António Costa Pinto falou à agência Lusa a propósito da edição da autobiografia de Benito Mussolini, lançada em Portugal no final de outubro, que retrata “o início do regime político” do líder fascista italiano e que conta com o prefácio do professor do Instituto de Ciências Sociais (ICS) da Universidade de Lisboa.
Na ótica do investigador, a maior diferença entre Mussolini e os movimentos populistas contemporâneos prende-se com a conjuntura política que as nações atravessam, mas uma das semelhanças é a “busca pelos grupos sociais populares”, em detrimento da burguesia e do capitalismo.
“É essa busca de um eleitorado, e de uma massa popular, que no fundo identifica o fascismo em relação a outros grupos políticos de direita radical do mesmo período”, sustentou.
Segundo o investigador do ICS, “este livro é, sobretudo, a autorrepresentação de um líder que despreza a democracia e que justamente tenta legitimar o combate político antiliberal e antidemocrático”.
“Sob esse ponto de vista, muitas das características de Mussolini podem ser emuladas”, defendeu António Costa Pinto, notando que o antigo chefe de Governo italiano e líder do Partido Nacional Fascista é “uma personagem que muito rapidamente se afirma como um líder carismático, um líder com uma enorme capacidade discursiva”, e que destaca valores como “a coragem física, a defesa da pátria, o nacionalismo exacerbado”.
Porém, uma das diferenças, assinalou, é que “a grande maioria dos movimentos políticos que podem tentar hoje emular alguns dos princípios de Mussolini” deixam cair dois - “a violência política e o desprezo pelas eleições enquanto modo de legitimação de um partido”.
Entre Mussolini e André Ventura, o professor universitário consegue encontrar “diferenças bastante importantes”, nomeadamente que o deputado único do Chega “não exerce a sua atividade política num contexto de crise da democracia liberal”, pelo que a “conjuntura é muito diferente” dos dias atuais para o início do século XX.
Apontando que “os líderes políticos adaptam-se”, António Costa Pinto destaca “o elemento de proximidade” de Ventura, “sobretudo no agarrar de todos os temas políticos suscetíveis de iludir a escala direita-esquerda”.
“Há inerente ao discurso populista características que são fundamentais e universais, sobretudo no desprezo pelas instituições representativas, mas em tudo o resto não há elementos de semelhança”, explicou, assinalando que mesmo “apesar de ter entre os seus quadros elementos que provêm da direita radical”, não é possível dizer que o Chega “tenha uma ideologia estruturada de tipo fascista”.
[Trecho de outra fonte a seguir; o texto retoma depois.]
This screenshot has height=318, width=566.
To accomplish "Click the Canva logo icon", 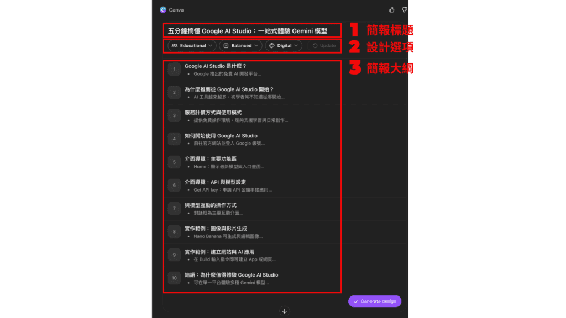I will coord(163,9).
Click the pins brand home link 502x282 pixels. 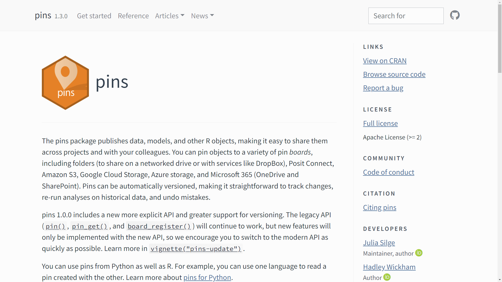[x=43, y=15]
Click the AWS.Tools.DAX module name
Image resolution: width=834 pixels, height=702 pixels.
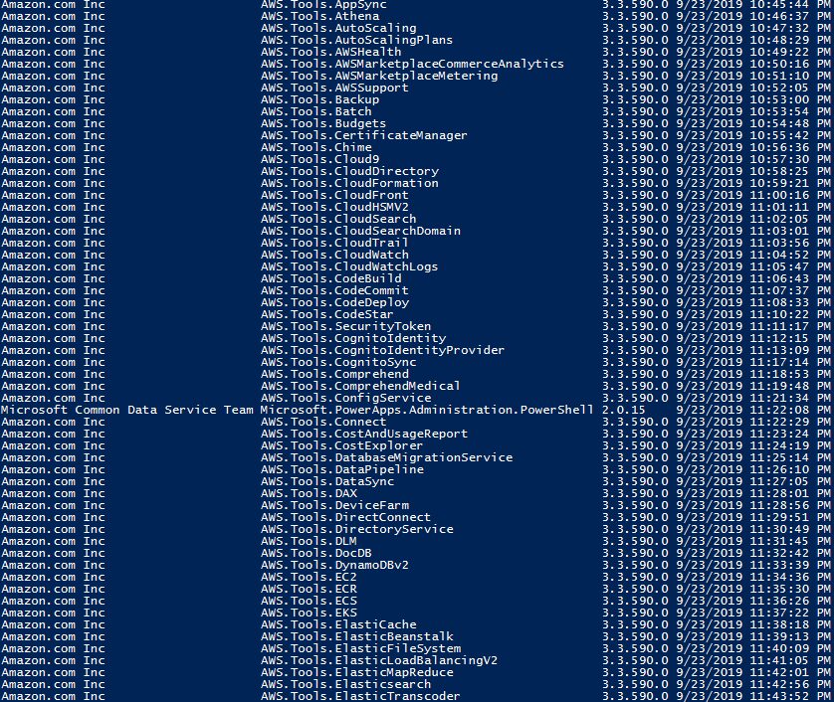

Em relação ao partido de extrema-esquerda espanhol, o Vox, existe “um revivalismo neofranquista”, mas “mais uma vez, as diferenças são importantes”, como o facto de não ter “ações transgressivas”, sublinhou o investigador, apontando que também o movimento italiano de Salvini “é de natureza diferente”.
No futuro, “alguns destes partido poderão ser, eventualmente, absorvidos pela dinâmica democrática e aproximar-se mais do centro” ou, por outro lado, da “dinâmica de direita radical”, estimou o investigador, notando que ainda se vivem tempos de incerteza.
Outra das razões para António Costa Pinto não prever um regresso dos regimes ditatoriais prende-se com o facto de não haver “países importantes” europeus com regimes autoritários, que possam constituir-se como “polos de difusão deste tipo de movimentos”.
“O que é interessante no caso de Mussolini é, como é que um chefe político de um pequeno partido, numa conjuntura de crise, no fundo três anos depois, em 1922, está no poder”, sendo que “é a partir do poder que ele vai começando a desmantelar o Estado liberal”, considerou António Costa Pinto.
Já a “dimensão mais interessante desta autobiografia” é perceber como é que Mussolini define, “de forma evidentemente não coincidente com a História, o seu próprio papel e a sua própria ação”.